Personal information
- Date of birth: 6 June 1991 (age 35)
- Place of birth: Waiblingen, Germany
- Height: 1.73 m (5 ft 8 in)
- Positions: Winger; attacking midfielder;

Team information
- Current team: Erzgebirge Aue
- Number: 30

Youth career
- 1996–2004: VfB Stuttgart
- 2004–2007: SV Fellbach
- 2007–2009: TSG Backnang

Senior career*
- Years: Team / Apps / (Gls)
- 2009–2015: Sonnenhof Großaspach / 124 / (16)
- 2015–2017: Erzgebirge Aue / 47 / (6)
- 2017–2019: Würzburger Kickers / 64 / (13)
- 2019–2021: 1. FC Kaiserslautern / 29 / (3)
- 2021–2026: SpVgg Unterhaching / 158 / (27)
- 2026–: Erzgebirge Aue / 10 / (1)

= Simon Skarlatidis =

German footballer (born 1991)

Simon Skarlatidis (born 6 June 1991) is a German professional footballer who plays as a winger and attacking midfielder for Erzgebirge Aue.

==Career==
Skarlatidis played youth football for VfB Stuttgart, SV Fellbach, TSG Backnang and Sonnenhof Großaspach. With Backnang, he was part of the team that lost to Stuttgarter Kickers in the 2009 Württemberg Cup for U19 teams. Shortly thereafter, he moved to Sonnenhof Großaspach where he played in the Regionalliga Südwest. In 2014, the club won the Regionalliga Südwest and was promoted to the 3. Liga after beating VfL Wolfsburg II in two play-off games.
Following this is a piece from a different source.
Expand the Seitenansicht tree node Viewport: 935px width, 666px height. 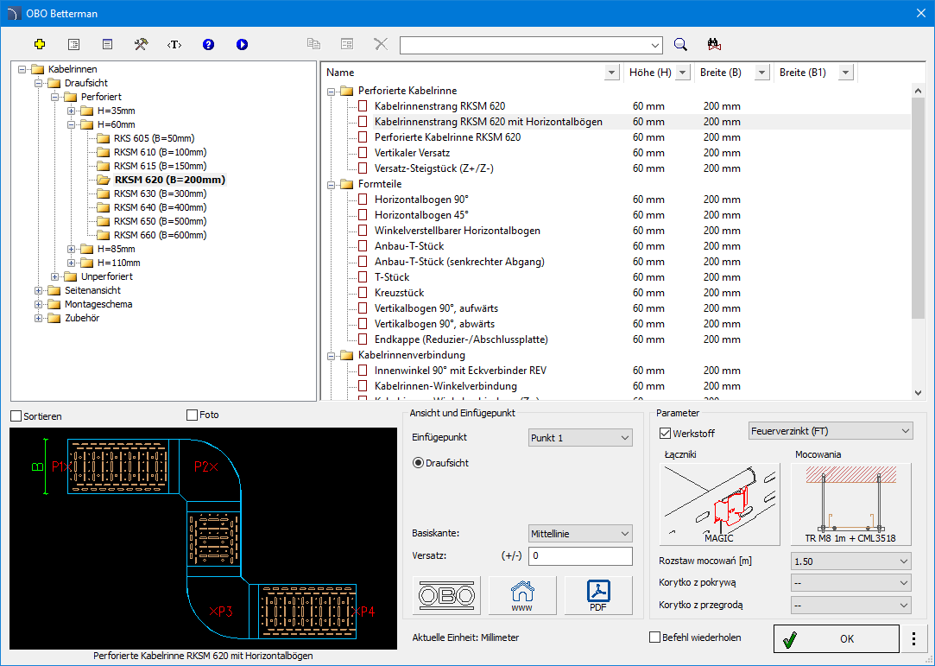[39, 290]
In 2015, after six years with the club, Skarlatidis moved to Erzgebirge Aue, which had just suffered relegation from the 2. Bundesliga. In the 2015–16 season, Skarlatidis was promoted directly back to the 2. Bundesliga with the club. In the following season, 2016–17, he made eleven appearances until February 2017, scoring two goals. In the league game against Dynamo Dresden on 26 February 2017, Skarlatidis suffered a metacarpal fracture and missed the remainder of the season. His contract, which expired in 2017, was not renewed.

On 15 June 2017, Skarlatidis joined Würzburger Kickers on a two-year contract.

After two seasons with Würzburger Kickers, he signed with 1. FC Kaiserslautern on a two-year deal on 29 May 2019. In May 2021, Skarlatidis announced that he had not received a new contract with the club, which meant that he would become a free agent after the 2020–21 season.

Skarlatidis moved to SpVgg Unterhaching on 17 May 2021, competing in the Regionalliga Bayern.

==Personal life==
Skarlatidis was born to a Greek father and German mother.